Short exercise :: Rewrite everything from the line containing "The height and width of the screenshot is (952, 1273)." down to the line containing "point(1421,36)", changing each "screenshot" to "image" and leaving the rest as is.

****************

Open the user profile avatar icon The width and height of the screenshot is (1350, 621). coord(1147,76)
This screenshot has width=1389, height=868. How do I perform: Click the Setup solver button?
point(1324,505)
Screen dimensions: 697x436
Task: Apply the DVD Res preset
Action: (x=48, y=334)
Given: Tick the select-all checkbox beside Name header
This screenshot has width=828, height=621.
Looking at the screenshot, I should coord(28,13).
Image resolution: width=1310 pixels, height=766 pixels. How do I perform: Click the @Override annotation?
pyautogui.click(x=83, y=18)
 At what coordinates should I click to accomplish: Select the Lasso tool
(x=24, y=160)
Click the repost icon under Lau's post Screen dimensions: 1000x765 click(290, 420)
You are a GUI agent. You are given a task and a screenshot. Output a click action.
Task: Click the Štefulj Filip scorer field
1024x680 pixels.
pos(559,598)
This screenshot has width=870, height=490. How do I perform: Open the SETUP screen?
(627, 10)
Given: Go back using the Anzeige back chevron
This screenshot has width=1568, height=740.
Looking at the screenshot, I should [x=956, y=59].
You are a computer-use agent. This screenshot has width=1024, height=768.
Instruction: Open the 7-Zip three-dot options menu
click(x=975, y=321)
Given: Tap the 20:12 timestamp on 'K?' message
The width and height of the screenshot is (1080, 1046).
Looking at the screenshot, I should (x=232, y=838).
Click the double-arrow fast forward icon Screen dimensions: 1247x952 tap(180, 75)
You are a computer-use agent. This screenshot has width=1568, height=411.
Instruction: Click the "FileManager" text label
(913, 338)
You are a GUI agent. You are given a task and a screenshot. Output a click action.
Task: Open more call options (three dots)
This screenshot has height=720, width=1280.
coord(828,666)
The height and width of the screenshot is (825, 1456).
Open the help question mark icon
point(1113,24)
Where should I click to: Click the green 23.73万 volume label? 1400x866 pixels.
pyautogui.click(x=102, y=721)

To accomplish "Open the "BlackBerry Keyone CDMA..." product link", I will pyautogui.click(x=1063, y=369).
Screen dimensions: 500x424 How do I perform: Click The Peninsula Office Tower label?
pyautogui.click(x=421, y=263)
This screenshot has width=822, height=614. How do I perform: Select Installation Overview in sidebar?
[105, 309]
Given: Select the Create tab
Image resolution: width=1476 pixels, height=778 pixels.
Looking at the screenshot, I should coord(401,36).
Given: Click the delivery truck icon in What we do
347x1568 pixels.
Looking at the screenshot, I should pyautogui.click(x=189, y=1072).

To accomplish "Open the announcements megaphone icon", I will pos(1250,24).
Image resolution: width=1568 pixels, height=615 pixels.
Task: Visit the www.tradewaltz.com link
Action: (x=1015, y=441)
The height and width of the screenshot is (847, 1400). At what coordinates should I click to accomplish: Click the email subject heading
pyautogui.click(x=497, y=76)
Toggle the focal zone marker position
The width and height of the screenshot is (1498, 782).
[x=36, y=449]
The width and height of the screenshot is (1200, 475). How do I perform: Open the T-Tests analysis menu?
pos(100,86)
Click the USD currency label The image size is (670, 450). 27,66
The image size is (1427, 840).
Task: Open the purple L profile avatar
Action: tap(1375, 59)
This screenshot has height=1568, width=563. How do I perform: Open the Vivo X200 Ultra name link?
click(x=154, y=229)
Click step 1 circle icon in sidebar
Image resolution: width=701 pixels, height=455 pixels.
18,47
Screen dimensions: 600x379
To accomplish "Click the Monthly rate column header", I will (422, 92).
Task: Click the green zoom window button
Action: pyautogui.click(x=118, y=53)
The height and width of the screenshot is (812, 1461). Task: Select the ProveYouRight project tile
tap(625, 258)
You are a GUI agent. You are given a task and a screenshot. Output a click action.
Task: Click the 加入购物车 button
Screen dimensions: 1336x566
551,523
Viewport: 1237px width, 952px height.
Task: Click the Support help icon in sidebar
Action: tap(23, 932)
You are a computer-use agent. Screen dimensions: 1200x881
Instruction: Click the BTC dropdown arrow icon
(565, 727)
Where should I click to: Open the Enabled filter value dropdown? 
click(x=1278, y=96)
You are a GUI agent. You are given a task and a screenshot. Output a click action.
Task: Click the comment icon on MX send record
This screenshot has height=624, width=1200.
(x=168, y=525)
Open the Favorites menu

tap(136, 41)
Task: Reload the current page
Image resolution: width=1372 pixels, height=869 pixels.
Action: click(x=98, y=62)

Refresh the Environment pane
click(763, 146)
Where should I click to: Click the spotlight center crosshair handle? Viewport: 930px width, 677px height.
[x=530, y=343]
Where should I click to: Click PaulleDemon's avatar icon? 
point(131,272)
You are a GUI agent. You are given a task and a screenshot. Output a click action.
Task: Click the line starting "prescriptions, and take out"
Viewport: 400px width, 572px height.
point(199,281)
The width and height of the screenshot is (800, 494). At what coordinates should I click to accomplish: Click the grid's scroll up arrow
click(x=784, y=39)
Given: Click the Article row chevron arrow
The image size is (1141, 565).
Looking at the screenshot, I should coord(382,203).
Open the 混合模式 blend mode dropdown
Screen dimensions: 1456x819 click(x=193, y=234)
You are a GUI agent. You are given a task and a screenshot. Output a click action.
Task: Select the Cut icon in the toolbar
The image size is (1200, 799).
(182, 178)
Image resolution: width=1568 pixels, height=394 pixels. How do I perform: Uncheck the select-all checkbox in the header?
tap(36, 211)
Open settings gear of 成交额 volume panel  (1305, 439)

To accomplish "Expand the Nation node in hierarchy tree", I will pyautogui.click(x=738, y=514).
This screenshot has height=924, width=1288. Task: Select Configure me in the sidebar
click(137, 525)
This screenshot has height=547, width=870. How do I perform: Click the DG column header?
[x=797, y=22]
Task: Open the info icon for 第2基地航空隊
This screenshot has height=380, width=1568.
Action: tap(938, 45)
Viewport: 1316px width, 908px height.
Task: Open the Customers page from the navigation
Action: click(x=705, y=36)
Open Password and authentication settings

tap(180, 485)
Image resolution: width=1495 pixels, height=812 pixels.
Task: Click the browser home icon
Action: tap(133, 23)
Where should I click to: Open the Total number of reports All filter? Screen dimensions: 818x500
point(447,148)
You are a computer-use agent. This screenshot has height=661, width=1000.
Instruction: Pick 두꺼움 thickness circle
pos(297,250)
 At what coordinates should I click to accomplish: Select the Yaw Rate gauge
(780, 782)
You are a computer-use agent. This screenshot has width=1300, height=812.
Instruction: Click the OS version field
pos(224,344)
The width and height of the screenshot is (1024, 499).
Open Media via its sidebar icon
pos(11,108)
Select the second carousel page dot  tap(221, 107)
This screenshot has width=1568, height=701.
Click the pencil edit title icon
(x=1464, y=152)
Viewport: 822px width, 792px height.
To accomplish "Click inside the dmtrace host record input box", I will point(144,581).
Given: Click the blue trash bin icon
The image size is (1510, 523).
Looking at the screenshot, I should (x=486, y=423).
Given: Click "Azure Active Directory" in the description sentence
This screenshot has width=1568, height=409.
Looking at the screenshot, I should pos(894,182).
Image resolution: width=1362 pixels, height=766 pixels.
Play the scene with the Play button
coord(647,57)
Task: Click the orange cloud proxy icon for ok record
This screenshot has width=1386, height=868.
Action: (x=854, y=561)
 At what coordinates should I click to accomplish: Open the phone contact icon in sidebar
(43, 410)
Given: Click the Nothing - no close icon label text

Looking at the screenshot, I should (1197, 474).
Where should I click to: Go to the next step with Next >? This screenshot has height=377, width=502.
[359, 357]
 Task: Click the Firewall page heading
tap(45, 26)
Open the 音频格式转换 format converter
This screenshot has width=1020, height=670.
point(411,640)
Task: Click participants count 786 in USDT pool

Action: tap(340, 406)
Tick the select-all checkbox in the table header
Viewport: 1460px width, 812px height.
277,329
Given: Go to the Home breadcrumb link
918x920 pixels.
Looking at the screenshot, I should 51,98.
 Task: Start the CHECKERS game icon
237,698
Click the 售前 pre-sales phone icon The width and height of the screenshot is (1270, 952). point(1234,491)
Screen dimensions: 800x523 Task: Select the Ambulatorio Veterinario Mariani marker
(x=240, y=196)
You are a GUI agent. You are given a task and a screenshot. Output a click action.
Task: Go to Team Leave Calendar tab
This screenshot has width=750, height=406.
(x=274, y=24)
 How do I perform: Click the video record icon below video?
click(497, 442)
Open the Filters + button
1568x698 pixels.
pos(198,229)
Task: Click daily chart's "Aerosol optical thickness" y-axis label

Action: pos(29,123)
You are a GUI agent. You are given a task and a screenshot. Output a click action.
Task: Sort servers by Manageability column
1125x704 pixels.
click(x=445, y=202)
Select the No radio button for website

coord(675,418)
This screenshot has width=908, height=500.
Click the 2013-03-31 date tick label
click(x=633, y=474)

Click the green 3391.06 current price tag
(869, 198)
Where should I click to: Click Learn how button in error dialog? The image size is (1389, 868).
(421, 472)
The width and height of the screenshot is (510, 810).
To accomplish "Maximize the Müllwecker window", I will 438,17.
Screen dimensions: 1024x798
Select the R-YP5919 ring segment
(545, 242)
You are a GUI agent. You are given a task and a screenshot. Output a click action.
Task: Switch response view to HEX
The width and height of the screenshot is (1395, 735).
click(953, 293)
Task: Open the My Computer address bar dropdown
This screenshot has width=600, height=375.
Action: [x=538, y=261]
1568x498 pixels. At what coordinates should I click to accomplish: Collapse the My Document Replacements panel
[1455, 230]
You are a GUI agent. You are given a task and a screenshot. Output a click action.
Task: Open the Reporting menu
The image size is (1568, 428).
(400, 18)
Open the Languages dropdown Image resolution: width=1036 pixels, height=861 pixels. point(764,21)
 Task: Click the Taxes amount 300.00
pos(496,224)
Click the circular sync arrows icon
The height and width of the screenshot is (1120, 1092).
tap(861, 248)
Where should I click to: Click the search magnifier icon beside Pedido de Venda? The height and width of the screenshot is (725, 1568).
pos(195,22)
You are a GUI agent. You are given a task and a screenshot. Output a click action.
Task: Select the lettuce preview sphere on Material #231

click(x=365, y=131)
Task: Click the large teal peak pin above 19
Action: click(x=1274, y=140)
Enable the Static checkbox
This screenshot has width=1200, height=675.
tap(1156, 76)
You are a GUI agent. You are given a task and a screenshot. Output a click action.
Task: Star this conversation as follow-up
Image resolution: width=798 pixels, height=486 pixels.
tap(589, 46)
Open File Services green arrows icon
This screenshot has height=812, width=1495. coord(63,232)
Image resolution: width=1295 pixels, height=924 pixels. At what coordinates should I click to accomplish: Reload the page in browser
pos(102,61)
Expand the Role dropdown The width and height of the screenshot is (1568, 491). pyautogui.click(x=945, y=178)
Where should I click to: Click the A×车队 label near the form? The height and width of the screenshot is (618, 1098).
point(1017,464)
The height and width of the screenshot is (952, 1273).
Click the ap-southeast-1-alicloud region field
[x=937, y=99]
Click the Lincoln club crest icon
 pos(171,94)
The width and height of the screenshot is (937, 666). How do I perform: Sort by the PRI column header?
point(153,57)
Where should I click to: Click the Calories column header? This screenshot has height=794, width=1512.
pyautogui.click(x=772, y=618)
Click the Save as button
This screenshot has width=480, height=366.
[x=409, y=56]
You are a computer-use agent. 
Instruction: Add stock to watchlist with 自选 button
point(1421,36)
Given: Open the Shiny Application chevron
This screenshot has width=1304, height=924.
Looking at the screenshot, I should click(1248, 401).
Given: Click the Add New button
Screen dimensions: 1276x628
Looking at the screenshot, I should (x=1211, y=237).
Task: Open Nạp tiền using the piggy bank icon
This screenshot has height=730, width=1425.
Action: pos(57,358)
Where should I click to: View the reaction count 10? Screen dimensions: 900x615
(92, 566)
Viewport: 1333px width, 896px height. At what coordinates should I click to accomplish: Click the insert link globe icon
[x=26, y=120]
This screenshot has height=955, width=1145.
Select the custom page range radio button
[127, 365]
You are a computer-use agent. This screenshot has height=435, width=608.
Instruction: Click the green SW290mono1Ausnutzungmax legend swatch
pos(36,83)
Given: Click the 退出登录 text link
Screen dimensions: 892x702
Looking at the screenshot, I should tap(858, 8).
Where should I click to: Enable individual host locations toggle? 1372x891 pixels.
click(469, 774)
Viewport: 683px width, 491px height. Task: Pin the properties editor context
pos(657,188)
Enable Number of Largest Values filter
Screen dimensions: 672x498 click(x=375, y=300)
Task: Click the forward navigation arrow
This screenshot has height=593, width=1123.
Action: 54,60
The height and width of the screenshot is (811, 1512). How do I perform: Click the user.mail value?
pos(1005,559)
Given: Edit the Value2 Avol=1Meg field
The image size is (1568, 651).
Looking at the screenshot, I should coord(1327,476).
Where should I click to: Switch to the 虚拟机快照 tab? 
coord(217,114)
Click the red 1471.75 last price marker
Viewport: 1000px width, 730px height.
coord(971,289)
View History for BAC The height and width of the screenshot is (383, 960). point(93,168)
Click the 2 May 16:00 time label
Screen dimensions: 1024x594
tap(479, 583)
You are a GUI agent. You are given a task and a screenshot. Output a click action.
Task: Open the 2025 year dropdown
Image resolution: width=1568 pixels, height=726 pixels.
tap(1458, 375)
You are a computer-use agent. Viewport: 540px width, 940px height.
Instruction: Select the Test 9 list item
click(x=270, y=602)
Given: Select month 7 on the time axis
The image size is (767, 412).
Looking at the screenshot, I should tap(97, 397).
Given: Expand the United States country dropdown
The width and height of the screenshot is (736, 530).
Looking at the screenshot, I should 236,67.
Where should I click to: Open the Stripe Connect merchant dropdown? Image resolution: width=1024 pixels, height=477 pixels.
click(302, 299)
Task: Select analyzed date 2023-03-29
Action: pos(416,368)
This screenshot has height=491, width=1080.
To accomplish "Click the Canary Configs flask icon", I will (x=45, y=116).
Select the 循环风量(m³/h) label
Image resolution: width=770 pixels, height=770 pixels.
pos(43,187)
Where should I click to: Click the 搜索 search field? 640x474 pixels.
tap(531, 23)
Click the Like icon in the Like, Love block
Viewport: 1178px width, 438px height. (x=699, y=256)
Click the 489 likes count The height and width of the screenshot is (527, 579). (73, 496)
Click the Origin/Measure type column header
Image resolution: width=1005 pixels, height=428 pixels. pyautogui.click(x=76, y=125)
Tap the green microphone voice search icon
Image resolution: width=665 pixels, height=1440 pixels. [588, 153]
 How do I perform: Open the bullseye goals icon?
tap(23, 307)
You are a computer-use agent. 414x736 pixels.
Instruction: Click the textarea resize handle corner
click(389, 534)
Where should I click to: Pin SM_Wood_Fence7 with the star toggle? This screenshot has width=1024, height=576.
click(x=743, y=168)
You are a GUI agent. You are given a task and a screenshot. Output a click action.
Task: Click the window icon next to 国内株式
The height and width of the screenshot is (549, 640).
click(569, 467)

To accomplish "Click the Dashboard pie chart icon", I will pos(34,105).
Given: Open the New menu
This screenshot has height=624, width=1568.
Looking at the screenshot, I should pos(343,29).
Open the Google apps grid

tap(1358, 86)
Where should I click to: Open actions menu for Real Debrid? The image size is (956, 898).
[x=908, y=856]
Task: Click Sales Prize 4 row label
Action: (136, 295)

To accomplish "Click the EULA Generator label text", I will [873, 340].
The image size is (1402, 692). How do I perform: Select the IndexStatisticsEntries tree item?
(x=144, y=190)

****************

Task response ::
The height and width of the image is (952, 1273).
Click the ap-southeast-1-alicloud region field
[x=937, y=99]
Click the Lincoln club crest icon
 pos(171,94)
The width and height of the image is (937, 666). How do I perform: Sort by the PRI column header?
point(153,57)
Where should I click to: Click the Calories column header? This image has height=794, width=1512.
pyautogui.click(x=772, y=618)
Click the Save as button
This image has width=480, height=366.
[x=409, y=56]
You are a computer-use agent. 
Instruction: Add stock to watchlist with 自选 button
point(1421,36)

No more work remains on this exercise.